• Passage provided:
|---|

27 January 2014

Gillette

One of the downsides of manliness is shaving. Of course, I could be an idle and unkempt so-and-so - like certain male visitors to this blog - and sport a piratical beard but for the majority of my adult life I have chosen to be smooth-faced. 

Because testosterone pulses through my blood vessels like electricity, I have to shave every morning. Usually I do this while standing in the shower, holding a shaving mirror. For years I used Gillette's GII twin blade razor blades. They were much better than disposable razors and didn't have the annoying extra of a so-called "lubricating strip". Whoever dreamed up that addition needs shooting.

I don't know exactly when GII razor blades disappeared from our shops and supermarkets but around ten years ago, needing a new supply, I discovered I couldn't get hold of them. They had gone - vanished! Since then, whenever I have travelled abroad I have looked out for GII blades - from Malaysia to Marrakech - but there are no GII blades anywhere. Okay there's GII Plus and a range of other fancy razor blades sold at extortionate prices, but no GII.

One of the really good things about GII was that the blades lasted and lasted - staying sharp for a hell of a long time. And that's important if you want to avoid post-shaving soreness or even painful nicks. What I suspect happened is that Gillette recognised the longevity of their GII blades and realised that that very longevity was a hindrance to profits so overnight they withdrew them - all around the globe.

|---|

• Entries supplied:
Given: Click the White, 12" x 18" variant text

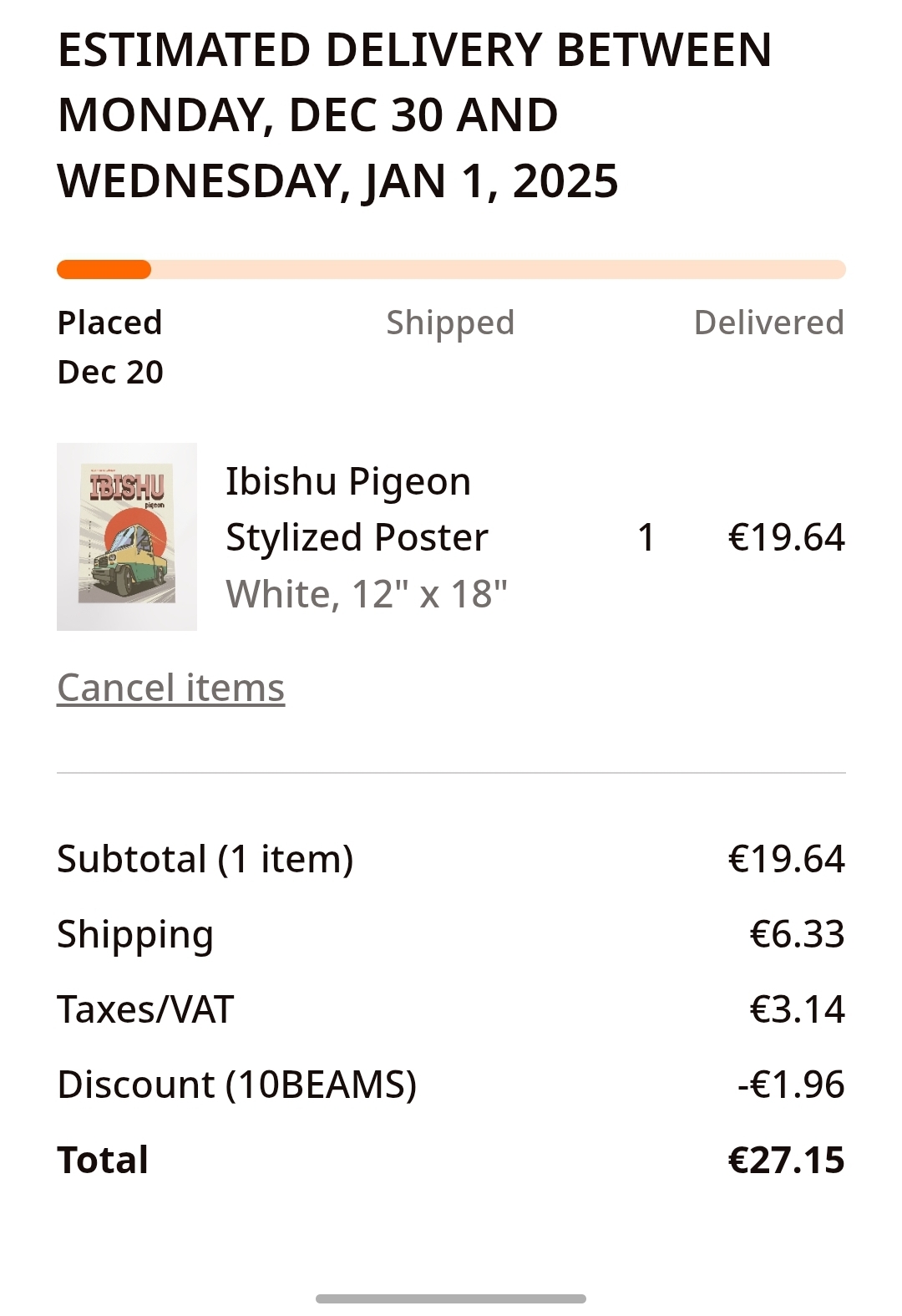Looking at the screenshot, I should pyautogui.click(x=367, y=594).
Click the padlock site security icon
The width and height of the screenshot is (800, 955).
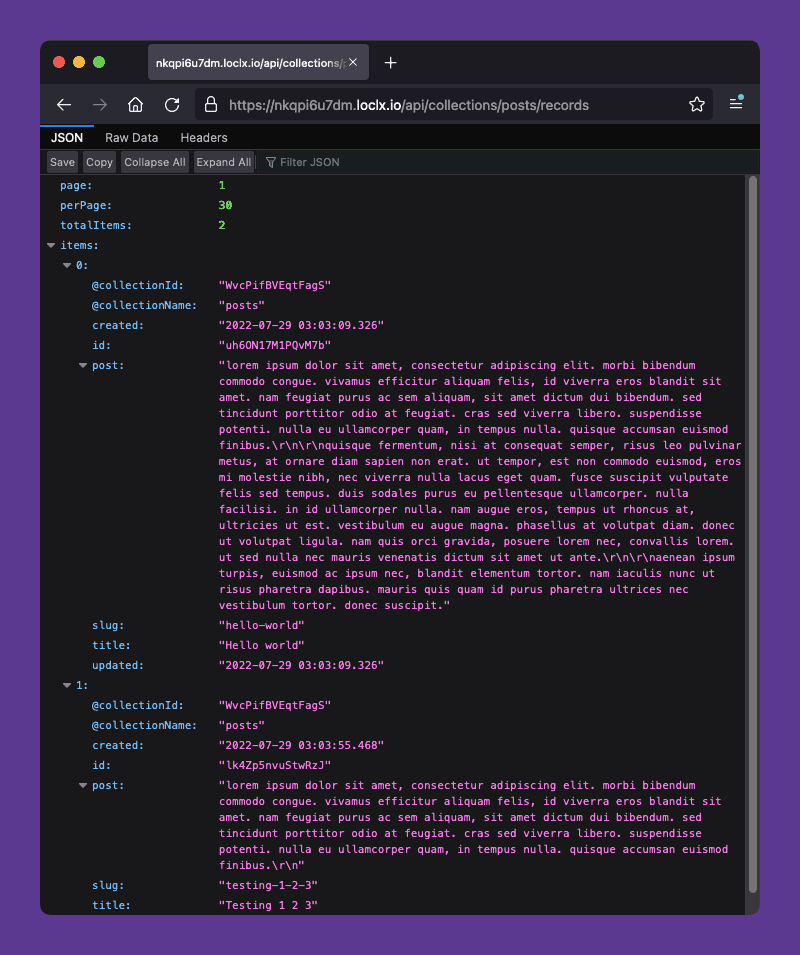pyautogui.click(x=210, y=104)
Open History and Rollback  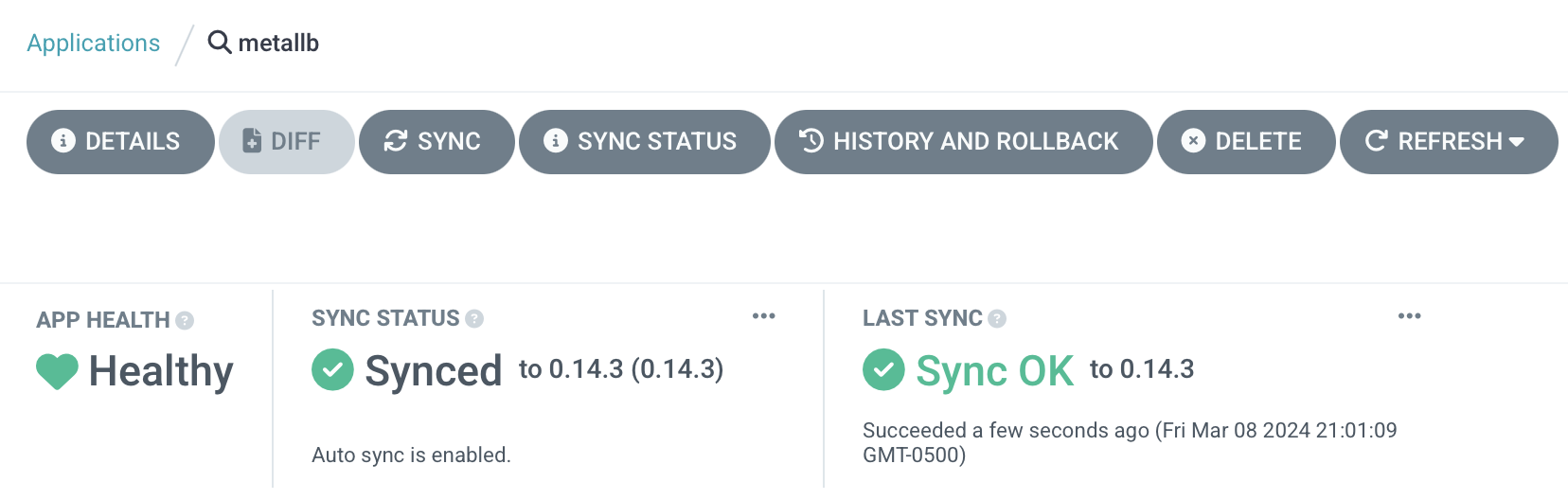click(964, 142)
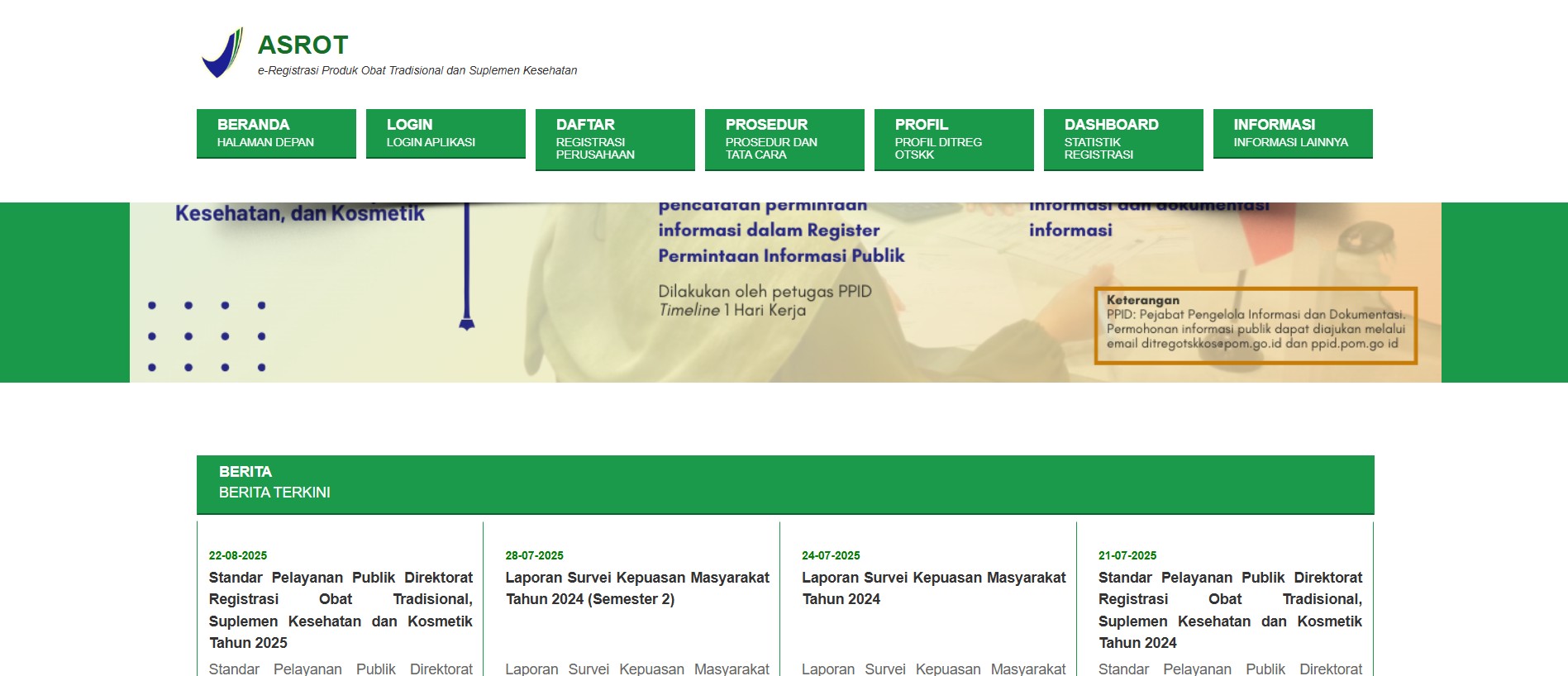Open INFORMASI Lainnya menu item
1568x676 pixels.
(x=1293, y=133)

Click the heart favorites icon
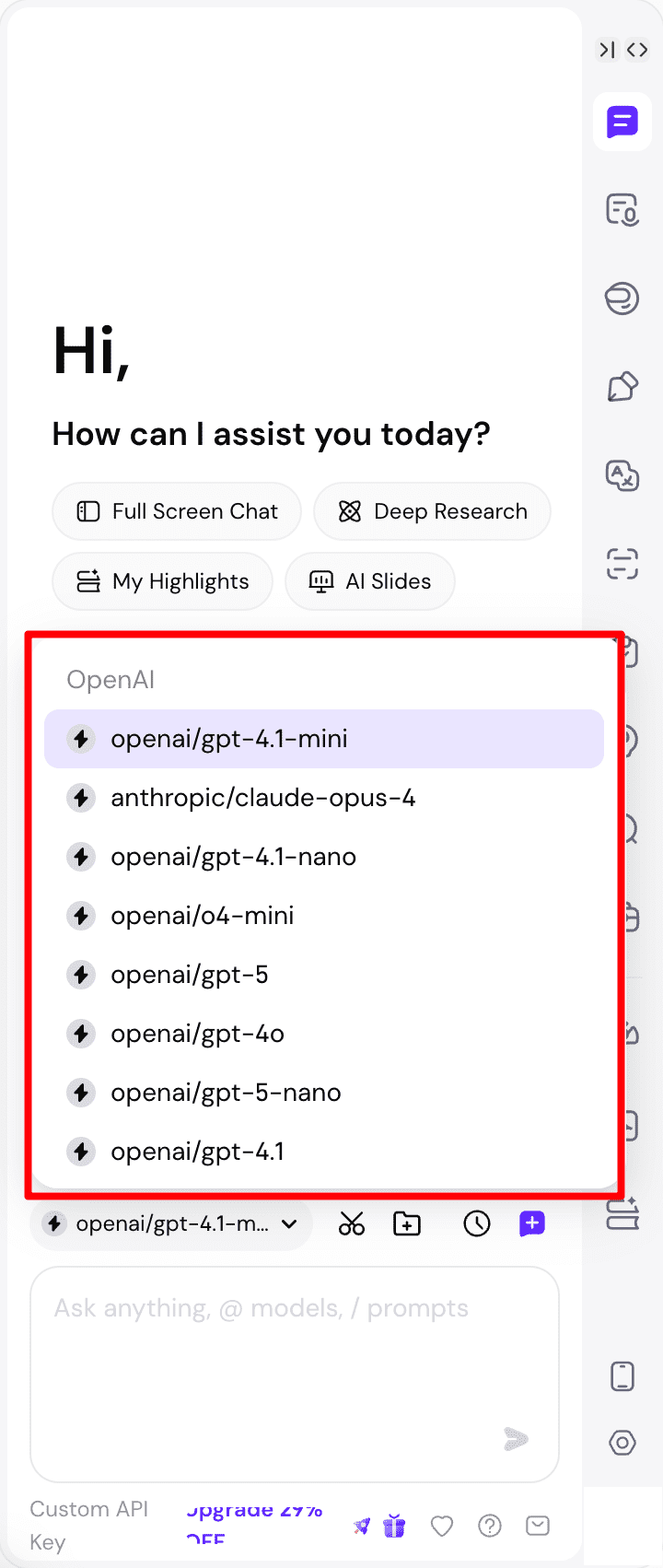(x=441, y=1526)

|---|

• Your goal: Could you copy the entire blog post about Gillette's GII razor blades, word for word?

• Solution:
27 January 2014

Gillette

One of the downsides of manliness is shaving. Of course, I could be an idle and unkempt so-and-so - like certain male visitors to this blog - and sport a piratical beard but for the majority of my adult life I have chosen to be smooth-faced. 

Because testosterone pulses through my blood vessels like electricity, I have to shave every morning. Usually I do this while standing in the shower, holding a shaving mirror. For years I used Gillette's GII twin blade razor blades. They were much better than disposable razors and didn't have the annoying extra of a so-called "lubricating strip". Whoever dreamed up that addition needs shooting.

I don't know exactly when GII razor blades disappeared from our shops and supermarkets but around ten years ago, needing a new supply, I discovered I couldn't get hold of them. They had gone - vanished! Since then, whenever I have travelled abroad I have looked out for GII blades - from Malaysia to Marrakech - but there are no GII blades anywhere. Okay there's GII Plus and a range of other fancy razor blades sold at extortionate prices, but no GII.

One of the really good things about GII was that the blades lasted and lasted - staying sharp for a hell of a long time. And that's important if you want to avoid post-shaving soreness or even painful nicks. What I suspect happened is that Gillette recognised the longevity of their GII blades and realised that that very longevity was a hindrance to profits so overnight they withdrew them - all around the globe.